The provider installed the LTE antenna in the past days, I’ll test this routing configuration in the next days.

I tested your configuration and it works as expected. Thanks.

I was and I’m still curious about the approach of

Thanks to the topic, I think I understood a bit better the matter, but I had to read many posts. I understood that both links are addressing failover and laod balancing wich is interesting becauase it’s my next step (if secondary LTE WAN has decent bandwidth).

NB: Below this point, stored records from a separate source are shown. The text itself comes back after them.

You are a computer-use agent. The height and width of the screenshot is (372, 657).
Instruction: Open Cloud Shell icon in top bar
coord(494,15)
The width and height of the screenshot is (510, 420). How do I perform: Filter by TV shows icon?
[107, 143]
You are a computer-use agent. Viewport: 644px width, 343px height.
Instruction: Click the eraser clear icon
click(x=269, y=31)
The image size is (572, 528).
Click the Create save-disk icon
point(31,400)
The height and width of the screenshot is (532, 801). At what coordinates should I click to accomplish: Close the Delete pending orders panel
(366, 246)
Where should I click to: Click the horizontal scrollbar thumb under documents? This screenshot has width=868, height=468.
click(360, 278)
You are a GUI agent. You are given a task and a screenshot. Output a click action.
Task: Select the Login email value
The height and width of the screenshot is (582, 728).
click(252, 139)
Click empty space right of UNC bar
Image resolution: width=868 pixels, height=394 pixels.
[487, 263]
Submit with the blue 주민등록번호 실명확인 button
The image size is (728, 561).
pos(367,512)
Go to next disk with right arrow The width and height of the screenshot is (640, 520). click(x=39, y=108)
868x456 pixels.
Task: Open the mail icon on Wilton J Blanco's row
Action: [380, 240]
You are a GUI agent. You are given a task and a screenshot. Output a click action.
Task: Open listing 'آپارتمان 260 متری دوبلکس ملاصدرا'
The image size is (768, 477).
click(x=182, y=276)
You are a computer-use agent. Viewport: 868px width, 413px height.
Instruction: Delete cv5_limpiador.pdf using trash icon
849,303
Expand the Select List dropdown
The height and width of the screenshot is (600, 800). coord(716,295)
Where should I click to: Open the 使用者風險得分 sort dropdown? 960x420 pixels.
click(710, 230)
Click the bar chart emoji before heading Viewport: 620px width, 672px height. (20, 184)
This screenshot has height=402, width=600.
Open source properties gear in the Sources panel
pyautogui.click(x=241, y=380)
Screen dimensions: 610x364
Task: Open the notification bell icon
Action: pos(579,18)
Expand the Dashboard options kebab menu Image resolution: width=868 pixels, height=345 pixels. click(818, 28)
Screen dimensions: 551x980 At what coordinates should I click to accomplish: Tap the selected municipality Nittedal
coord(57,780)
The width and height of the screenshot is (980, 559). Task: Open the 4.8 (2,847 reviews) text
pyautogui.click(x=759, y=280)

So I’m now testing this approach. Following the help page I was unsuccessul, and, as a begginner, now it don’t understand some choice of this page, for example:

  • given that for laod balancing all traffic should be marked with ISP1 or ISP2, why the mangle rules are in output chain? marking in forward and output chain seems more correct;
  • there is a need to mark connection and then all packets from that connection? marking only packet is not enough?
  • why the mangle rules in output chain mark with ISP1 the packets that are leaving trough interface 1? if packets already have some out-interface, how a routing mark can affect the routing and steer them to another out-interface?
  • scope and target-scope in routes seems bizar.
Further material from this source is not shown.